Extrait>

________

Ça va mal ici, ça va être pire ailleurs
Nous sommes obnubilés par notre propre sort et à juste titre. Aucun Québécois de son vivant n’a connu une pandémie aussi terrifiante et meurtrière. Sauf que nous — comme les Italiens, les Espagnols, les Français et les Américains — avons les moyens de nous en sortir pas trop amochés. Ça ne s’annonce pas aussi simple pour les deux autres tiers de l’humanité.
Le coronavirus s’en est pris jusqu’à maintenant à des pays équipés pour y faire face. De la Chine à chez nous, en passant par la Corée du Sud, le Japon et l’europe, nous avons tous été ébranlés par la virulence de la COVID-19, mais nous avions les moyens financiers, les institutions publiques et les installations médicales pour réagir. Malgré tout, nous le savons tous, les contraintes sont strictes et les bilans, lourds.
Cette semaine, dans la revue Foreign Affairs, un expert en crise internationale et un chercheur en maladies infectieuses ont uni leur voix pour prévenir que lorsque le coronavirus se tournera vers les populations des pays en développement, la frappe sera foudroyante. Tristement, ces pays disposent des conditions parfaites pour amplifier l’impact du virus.
Les infrastructures de santé de base, un peu partout, sont inadéquates. La plupart du temps, l’accès à l’eau courante est un privilège et le savon, un luxe. La cohabitation familiale rend quasiment impossible, dans la plupart de ces pays, la distanciation sociale, et d’ailleurs, on retrouve dans les grandes villes une densité de population extrêmement élevée.
TRAVAILLER, UNE QUESTION DE SURVIE
À cette réalité, il faut ajouter celle d’un monde du travail où couramment l’argent gagné dans une journée assure la survie… pour ce jour-là. Si peu concevable que puisse être l’idée d’une aide gouvernementale, celle de fermer les entreprises ou d’empêcher le commerce pour freiner la propagation du virus devient inimaginable.

________

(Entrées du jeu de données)
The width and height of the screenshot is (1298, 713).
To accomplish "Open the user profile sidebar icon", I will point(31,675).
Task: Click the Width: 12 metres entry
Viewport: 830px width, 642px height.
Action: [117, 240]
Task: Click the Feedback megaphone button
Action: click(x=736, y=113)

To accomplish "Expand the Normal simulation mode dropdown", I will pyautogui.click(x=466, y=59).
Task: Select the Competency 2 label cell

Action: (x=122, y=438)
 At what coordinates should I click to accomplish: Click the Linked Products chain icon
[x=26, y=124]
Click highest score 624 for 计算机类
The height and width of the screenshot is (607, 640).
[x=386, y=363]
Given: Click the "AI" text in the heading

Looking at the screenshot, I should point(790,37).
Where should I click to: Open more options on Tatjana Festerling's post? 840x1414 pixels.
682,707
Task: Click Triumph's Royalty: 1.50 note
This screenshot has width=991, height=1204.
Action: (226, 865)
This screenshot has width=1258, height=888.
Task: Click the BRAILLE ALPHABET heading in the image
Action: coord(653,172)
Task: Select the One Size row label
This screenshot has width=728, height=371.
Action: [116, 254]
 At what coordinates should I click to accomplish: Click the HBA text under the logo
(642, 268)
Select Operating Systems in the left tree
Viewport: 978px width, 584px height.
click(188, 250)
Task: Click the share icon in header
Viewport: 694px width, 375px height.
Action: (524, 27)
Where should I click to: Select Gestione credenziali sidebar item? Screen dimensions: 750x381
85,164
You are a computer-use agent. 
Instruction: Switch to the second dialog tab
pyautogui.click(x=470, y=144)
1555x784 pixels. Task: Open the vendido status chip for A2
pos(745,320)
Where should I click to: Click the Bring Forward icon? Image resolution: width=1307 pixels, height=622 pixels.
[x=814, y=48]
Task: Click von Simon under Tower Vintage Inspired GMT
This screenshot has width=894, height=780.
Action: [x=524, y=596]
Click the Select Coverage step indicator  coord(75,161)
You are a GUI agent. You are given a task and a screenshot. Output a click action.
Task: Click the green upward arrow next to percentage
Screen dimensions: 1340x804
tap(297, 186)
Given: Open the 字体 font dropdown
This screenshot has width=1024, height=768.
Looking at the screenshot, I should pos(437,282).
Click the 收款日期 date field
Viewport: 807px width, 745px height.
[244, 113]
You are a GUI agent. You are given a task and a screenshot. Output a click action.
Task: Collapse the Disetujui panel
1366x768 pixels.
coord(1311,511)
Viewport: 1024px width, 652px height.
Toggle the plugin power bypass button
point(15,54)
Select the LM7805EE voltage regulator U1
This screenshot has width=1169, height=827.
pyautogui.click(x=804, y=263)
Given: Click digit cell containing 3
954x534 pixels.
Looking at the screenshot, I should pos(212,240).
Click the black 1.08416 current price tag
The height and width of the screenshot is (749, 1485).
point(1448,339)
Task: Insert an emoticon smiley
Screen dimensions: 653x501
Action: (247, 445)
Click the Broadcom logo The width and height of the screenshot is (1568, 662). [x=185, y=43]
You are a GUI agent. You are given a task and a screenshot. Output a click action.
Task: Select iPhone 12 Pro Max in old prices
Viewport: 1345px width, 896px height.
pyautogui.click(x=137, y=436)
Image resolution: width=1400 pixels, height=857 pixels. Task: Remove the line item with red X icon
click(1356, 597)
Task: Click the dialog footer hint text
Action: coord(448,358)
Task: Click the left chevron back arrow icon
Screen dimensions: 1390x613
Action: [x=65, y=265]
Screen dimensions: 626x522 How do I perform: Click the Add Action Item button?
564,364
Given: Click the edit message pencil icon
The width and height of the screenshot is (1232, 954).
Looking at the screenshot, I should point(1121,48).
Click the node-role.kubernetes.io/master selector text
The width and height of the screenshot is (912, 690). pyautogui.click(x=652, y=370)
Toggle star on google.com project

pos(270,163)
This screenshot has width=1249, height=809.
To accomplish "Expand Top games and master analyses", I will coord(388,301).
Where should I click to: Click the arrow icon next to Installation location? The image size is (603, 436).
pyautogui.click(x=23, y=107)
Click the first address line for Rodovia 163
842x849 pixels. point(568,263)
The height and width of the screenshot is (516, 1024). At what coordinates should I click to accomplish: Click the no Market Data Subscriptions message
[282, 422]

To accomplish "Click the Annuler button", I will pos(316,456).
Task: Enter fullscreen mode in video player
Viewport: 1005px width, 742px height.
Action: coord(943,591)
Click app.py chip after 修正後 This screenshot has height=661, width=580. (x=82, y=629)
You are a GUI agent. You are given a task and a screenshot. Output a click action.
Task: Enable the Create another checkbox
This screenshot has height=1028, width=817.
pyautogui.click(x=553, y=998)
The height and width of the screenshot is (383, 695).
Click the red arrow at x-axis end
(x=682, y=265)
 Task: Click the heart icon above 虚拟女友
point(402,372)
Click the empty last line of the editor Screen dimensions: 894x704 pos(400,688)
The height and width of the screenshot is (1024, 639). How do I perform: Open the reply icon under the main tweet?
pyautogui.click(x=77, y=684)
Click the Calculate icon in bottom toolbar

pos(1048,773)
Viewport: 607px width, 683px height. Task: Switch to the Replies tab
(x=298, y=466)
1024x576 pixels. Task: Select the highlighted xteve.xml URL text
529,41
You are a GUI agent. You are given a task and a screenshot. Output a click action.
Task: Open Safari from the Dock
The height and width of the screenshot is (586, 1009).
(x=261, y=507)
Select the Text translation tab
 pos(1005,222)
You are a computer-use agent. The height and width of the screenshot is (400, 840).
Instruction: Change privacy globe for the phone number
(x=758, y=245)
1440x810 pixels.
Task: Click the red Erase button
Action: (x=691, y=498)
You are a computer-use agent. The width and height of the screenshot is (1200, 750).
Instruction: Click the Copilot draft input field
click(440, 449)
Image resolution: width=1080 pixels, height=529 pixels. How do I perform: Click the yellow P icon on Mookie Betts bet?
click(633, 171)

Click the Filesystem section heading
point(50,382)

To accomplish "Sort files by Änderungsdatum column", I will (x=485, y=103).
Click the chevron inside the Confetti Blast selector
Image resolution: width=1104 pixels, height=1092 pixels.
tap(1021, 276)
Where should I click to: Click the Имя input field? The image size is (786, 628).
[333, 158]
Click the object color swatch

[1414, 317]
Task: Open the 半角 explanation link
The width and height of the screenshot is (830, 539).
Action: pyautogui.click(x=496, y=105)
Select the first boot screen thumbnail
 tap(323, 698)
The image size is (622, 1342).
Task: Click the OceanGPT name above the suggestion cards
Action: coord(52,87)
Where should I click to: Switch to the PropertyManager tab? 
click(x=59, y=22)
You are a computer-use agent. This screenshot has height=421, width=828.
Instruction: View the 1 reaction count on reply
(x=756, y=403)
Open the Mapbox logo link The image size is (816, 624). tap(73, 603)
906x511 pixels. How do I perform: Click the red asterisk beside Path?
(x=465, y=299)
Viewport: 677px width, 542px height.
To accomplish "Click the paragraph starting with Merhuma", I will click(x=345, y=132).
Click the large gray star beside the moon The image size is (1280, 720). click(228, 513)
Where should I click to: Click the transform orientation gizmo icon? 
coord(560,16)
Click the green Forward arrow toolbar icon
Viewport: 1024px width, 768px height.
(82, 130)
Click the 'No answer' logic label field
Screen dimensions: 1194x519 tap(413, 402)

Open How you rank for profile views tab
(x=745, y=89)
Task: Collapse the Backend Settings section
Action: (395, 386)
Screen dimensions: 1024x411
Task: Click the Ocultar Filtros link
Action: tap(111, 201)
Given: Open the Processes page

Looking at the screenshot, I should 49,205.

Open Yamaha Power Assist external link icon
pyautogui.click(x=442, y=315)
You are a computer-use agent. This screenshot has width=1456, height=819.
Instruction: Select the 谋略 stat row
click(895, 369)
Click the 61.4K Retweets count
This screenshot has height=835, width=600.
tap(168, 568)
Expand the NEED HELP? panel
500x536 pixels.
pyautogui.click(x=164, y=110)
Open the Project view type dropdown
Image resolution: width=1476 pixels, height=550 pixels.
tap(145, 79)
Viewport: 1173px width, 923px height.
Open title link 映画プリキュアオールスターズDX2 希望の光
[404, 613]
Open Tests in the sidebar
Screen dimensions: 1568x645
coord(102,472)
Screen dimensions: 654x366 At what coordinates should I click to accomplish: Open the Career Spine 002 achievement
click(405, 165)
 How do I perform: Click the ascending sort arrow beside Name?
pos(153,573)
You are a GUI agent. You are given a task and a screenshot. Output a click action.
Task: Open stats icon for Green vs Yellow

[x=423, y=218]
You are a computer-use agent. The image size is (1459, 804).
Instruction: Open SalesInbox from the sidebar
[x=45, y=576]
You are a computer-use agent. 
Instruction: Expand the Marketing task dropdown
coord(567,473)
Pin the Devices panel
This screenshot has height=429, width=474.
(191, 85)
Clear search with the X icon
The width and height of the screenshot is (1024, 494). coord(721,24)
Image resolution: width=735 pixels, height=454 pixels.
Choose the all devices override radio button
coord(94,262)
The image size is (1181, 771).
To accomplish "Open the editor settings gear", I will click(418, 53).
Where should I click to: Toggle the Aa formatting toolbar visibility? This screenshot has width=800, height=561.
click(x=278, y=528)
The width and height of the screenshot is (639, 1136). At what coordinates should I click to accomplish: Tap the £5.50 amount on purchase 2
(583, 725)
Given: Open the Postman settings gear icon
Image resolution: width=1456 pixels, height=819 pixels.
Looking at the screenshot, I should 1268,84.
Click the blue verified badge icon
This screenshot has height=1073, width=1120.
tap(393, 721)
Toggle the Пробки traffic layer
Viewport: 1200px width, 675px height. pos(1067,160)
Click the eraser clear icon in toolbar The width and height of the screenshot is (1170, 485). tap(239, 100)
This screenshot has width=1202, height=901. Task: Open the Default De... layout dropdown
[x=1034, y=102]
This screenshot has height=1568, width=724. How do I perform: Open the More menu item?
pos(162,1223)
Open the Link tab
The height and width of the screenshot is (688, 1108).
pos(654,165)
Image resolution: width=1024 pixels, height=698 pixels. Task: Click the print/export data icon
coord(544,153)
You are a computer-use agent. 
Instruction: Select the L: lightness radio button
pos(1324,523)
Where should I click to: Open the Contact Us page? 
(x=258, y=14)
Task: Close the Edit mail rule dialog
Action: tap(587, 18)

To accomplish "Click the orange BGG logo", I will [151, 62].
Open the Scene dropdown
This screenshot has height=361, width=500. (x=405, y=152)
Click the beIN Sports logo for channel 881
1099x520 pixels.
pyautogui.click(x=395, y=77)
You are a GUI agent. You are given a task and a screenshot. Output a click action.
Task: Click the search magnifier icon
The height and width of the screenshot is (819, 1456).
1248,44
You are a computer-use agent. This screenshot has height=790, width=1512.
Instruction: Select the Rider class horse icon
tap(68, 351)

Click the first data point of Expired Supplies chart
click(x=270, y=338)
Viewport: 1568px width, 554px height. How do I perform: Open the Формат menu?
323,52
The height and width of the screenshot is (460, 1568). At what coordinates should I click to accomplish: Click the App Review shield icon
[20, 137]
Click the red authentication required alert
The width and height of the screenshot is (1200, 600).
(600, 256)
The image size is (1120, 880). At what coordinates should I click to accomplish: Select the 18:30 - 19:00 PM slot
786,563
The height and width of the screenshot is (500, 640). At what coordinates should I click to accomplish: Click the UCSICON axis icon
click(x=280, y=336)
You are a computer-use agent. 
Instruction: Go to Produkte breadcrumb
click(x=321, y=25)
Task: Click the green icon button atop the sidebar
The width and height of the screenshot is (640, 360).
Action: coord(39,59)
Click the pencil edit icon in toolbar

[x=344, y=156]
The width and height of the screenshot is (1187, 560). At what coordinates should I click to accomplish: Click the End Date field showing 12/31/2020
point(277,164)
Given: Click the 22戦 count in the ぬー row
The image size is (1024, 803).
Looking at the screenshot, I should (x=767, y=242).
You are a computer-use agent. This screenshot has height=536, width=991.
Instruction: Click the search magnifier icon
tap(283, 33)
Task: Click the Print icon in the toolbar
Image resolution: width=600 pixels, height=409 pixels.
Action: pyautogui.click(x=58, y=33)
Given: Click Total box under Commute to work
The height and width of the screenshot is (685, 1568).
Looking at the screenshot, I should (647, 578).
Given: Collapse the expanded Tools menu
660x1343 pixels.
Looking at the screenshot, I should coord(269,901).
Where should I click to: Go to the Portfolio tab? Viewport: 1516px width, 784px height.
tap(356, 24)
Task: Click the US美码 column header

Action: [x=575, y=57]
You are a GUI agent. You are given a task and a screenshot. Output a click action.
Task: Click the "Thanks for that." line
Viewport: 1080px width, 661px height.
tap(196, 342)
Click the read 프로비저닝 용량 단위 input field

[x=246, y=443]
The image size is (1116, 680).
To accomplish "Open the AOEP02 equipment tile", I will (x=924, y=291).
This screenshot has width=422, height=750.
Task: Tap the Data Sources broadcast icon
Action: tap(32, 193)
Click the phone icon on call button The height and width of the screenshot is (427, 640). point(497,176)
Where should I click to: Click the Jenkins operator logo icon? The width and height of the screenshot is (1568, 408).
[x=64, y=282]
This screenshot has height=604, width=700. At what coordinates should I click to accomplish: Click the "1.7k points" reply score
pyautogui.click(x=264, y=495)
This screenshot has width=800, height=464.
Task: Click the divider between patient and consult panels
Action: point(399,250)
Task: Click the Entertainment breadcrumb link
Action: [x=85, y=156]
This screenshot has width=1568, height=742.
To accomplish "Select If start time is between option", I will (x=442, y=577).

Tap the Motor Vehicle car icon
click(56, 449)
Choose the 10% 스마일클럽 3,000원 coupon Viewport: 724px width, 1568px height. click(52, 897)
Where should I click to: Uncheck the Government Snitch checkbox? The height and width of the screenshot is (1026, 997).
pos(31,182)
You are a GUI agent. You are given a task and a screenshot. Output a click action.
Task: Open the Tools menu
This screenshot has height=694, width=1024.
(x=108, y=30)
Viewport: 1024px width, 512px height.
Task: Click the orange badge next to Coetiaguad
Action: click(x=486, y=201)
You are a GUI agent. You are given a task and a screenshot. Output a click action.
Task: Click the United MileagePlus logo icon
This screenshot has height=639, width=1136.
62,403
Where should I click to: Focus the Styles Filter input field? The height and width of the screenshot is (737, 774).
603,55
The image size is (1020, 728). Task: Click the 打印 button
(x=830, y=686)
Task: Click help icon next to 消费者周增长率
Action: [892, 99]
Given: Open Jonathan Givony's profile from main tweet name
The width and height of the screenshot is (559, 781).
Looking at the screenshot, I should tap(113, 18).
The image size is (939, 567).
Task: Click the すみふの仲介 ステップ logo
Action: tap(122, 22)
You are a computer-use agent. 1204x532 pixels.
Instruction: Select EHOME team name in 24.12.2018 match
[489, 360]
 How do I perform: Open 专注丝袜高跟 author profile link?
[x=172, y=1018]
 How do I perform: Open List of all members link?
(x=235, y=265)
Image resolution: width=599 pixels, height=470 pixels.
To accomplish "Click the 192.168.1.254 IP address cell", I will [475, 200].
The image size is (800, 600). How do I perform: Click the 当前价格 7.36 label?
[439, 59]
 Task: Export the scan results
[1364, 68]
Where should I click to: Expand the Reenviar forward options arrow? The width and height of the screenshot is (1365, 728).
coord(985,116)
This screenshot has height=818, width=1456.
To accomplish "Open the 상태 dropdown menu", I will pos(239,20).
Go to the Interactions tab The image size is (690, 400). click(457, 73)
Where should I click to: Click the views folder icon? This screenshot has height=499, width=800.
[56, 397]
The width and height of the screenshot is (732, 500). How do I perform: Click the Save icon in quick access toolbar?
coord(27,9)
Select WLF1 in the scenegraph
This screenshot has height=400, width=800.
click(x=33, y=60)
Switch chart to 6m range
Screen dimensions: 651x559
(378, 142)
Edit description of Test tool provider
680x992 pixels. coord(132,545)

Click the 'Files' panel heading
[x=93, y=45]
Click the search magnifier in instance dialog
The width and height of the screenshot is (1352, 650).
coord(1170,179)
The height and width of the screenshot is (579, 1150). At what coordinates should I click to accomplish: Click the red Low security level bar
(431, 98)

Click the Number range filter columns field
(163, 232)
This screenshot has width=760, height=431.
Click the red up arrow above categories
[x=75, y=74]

________

Consignes>
(a) Répondez à ces questions sur l'extrait consacré à la pandémie :
(i) Dans quelle revue l'expert en crise internationale et le chercheur en maladies infectieuses se sont-ils exprimés ?
(ii) Quel produit est qualifié de luxe dans les pays en développement ?
(iii) Pour combien de temps l'argent gagné dans une journée assure-t-il la survie ?
(b) Rédigez la suite de l'extrait sur la pandémie dans les pays en développement, à partir de sa dernière phrase.
Ces entrées proviennent d'une autre source que l'extrait.

Réponses attendues>
(a)
(i) Dans la revue Foreign Affairs.
(ii) Le savon.
(iii) Pour ce jour-là seulement.

(b)
En d’autres mots, précisent les collaborateurs de Foreign Affairs, ces pays, qui sont les moins capables d’imposer le respect d’une distance physique, sont également munis de systèmes de santé parmi les moins performants et d’économies parmi les plus précaires. Leurs dirigeants sont confrontés à un dilemme tragique : soit se retrouver avec un chômage de masse et une explosion de pauvreté, soit observer une propagation incontrôlée et meurtrière de la COVID-19.
REGARDER AILLEURS ET ACCUSER LES AUTRES
Ici et là, d’ailleurs, les leaders de certains pays n’ont pas aidé la cause de leurs concitoyens. Le président brésilien, Jair Bolsonaro, continue, par exemple, de minimiser les risques que pose la COVID-19. Pas étonnant, du coup, qu’au Brésil la courbe des cas soit plutôt une ligne droite vers le ciel. Bolsonaro et le président mexicain, Andres Manuel Lopez Obrador, en s’activant davantage à atténuer l’effet du virus sur l’économie de leur pays qu’à insister sur la nécessité d’adopter un comportement sécuritaire, ont fait le choix de mettre la vie des Brésiliens et des Mexicains en danger.
L’autre conséquence, en plus des pertes de vie, qu’aura cette pandémie sur les pays en développement tient à la prise de conscience par les pays riches de leur dépendance envers la production manufacturière étrangère. Il s’agit de voir la nervosité engendrée par le manque de masques chirurgicaux, de gants et de tenues médicales pour déjà conclure que les pays industrialisés ne se laisseront plus avoir ainsi.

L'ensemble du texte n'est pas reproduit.